» **WHAT YOU ARE ASKED TO DO**: Copy out everything from the beginning of the records down to and including the line that contains "Looking at the screenshot, I should click(881, 485).", with no changes.

» **WORKING DATA**:
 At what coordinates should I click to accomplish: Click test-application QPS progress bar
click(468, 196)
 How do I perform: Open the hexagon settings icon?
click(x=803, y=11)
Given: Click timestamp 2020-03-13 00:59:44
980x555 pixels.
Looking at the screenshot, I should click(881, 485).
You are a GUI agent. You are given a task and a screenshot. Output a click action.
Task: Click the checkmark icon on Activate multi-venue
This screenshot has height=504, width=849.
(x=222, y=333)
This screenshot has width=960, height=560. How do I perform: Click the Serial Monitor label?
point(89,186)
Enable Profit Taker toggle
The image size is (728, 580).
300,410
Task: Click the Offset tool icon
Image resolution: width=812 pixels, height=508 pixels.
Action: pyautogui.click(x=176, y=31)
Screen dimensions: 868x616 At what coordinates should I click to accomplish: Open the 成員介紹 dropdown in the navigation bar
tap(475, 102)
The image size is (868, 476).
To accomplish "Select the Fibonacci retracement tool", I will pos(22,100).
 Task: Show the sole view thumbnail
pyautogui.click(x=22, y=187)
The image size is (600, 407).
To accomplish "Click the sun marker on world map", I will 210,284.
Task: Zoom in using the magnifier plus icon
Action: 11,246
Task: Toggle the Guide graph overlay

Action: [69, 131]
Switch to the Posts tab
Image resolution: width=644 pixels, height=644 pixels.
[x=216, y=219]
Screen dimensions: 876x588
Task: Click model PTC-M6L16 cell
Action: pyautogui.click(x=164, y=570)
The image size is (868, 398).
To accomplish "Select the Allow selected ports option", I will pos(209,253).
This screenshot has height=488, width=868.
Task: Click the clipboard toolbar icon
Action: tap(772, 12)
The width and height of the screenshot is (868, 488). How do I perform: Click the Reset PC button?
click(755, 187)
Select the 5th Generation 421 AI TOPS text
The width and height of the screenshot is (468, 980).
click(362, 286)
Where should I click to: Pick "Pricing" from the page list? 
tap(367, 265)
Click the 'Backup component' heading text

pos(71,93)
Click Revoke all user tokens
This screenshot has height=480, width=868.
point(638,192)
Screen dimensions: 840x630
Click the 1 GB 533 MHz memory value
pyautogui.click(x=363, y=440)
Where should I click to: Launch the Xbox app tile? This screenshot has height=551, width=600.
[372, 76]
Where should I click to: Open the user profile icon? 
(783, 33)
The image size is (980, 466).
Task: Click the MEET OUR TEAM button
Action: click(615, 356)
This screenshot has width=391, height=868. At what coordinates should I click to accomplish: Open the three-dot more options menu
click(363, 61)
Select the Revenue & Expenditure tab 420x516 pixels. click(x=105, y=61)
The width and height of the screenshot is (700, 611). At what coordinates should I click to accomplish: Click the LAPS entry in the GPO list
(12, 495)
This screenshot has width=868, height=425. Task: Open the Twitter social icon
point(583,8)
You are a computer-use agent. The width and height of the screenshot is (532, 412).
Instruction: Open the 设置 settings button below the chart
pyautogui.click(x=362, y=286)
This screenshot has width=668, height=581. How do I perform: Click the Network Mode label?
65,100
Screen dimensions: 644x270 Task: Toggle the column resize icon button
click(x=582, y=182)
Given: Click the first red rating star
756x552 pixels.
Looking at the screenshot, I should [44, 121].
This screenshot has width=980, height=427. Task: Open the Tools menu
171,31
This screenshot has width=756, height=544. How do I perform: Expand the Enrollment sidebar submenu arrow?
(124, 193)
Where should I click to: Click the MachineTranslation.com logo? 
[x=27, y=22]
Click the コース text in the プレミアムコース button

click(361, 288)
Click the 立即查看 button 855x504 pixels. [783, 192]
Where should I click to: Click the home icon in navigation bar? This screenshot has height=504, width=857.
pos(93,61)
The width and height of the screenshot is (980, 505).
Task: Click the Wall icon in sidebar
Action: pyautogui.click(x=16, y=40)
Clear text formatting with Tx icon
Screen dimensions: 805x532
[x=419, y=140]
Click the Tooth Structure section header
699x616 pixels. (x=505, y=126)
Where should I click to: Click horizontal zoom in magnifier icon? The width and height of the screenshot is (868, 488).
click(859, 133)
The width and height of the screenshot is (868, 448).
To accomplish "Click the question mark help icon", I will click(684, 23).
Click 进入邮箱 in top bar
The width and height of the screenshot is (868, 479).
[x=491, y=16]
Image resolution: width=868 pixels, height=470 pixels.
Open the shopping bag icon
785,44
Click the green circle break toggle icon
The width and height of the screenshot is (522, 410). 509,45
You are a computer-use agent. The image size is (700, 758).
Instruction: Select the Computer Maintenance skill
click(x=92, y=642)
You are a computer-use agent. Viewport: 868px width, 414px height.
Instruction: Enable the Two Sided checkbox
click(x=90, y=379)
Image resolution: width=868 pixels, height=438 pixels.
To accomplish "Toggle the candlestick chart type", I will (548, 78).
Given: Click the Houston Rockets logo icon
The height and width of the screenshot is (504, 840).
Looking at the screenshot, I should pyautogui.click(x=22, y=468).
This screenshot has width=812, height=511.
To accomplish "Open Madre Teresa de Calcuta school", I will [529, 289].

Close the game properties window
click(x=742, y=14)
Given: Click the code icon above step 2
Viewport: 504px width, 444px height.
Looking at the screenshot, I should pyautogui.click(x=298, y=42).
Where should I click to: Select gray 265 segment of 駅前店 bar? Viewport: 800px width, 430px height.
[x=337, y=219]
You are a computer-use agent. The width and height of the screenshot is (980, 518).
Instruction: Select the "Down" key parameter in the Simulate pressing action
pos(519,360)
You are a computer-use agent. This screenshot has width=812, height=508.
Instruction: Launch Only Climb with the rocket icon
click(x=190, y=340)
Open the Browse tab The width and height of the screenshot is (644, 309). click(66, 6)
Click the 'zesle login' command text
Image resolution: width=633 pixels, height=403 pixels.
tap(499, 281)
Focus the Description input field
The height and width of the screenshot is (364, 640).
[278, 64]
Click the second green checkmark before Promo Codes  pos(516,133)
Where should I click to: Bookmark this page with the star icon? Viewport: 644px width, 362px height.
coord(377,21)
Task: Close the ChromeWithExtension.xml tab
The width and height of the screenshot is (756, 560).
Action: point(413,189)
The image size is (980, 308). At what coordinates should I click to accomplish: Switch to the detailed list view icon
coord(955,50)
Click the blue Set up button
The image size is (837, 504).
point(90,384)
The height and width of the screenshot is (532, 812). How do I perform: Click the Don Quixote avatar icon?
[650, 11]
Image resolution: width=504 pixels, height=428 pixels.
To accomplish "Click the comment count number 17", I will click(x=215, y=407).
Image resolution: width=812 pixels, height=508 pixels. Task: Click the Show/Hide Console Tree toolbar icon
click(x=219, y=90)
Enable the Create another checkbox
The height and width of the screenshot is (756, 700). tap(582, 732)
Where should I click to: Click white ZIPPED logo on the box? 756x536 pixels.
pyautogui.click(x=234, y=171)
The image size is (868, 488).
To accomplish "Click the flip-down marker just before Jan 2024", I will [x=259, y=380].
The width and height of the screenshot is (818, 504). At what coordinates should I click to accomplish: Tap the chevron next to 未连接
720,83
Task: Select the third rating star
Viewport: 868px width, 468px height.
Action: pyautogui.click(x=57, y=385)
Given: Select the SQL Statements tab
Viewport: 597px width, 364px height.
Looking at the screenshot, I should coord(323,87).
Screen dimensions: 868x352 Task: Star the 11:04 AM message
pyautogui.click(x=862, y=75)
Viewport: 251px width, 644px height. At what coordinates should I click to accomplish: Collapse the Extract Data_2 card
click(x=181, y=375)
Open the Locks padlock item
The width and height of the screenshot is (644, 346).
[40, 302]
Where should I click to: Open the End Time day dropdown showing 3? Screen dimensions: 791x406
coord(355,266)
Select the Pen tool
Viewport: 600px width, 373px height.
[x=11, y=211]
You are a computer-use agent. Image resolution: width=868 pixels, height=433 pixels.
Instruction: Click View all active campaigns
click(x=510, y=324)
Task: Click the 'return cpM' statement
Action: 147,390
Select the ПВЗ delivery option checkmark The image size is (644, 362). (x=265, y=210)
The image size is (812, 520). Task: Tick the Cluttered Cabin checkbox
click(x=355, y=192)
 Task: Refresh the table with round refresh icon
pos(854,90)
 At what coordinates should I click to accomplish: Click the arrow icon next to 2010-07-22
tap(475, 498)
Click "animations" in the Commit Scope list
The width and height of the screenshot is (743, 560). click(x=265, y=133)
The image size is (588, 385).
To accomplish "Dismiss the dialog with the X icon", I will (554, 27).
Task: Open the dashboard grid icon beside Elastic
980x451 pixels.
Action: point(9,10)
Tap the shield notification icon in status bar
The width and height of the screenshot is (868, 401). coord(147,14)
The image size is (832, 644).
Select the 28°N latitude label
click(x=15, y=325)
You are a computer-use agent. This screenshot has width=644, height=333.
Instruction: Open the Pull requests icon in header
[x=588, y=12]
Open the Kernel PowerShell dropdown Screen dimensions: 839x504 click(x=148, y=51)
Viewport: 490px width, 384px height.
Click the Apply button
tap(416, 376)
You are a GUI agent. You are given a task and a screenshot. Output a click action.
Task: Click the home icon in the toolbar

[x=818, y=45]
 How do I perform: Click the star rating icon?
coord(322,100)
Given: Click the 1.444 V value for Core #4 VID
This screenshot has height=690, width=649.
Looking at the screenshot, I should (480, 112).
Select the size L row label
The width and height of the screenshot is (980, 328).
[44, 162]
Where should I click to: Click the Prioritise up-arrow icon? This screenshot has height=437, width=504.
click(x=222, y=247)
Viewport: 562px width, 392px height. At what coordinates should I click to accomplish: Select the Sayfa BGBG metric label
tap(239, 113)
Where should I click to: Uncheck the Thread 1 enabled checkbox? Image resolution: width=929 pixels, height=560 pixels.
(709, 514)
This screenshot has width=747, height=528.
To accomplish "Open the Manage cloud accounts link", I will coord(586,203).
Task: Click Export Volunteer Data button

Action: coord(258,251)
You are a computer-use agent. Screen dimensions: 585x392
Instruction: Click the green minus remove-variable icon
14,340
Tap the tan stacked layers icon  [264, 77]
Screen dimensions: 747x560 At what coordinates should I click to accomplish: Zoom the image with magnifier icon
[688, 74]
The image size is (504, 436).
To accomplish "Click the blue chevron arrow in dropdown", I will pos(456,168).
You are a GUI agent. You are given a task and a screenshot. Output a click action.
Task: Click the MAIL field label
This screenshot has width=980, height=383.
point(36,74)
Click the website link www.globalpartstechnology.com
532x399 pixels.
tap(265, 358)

» **TASK SOLUTION**:
 At what coordinates should I click to accomplish: Click test-application QPS progress bar
click(468, 196)
 How do I perform: Open the hexagon settings icon?
click(x=803, y=11)
Given: Click timestamp 2020-03-13 00:59:44
980x555 pixels.
Looking at the screenshot, I should click(881, 485).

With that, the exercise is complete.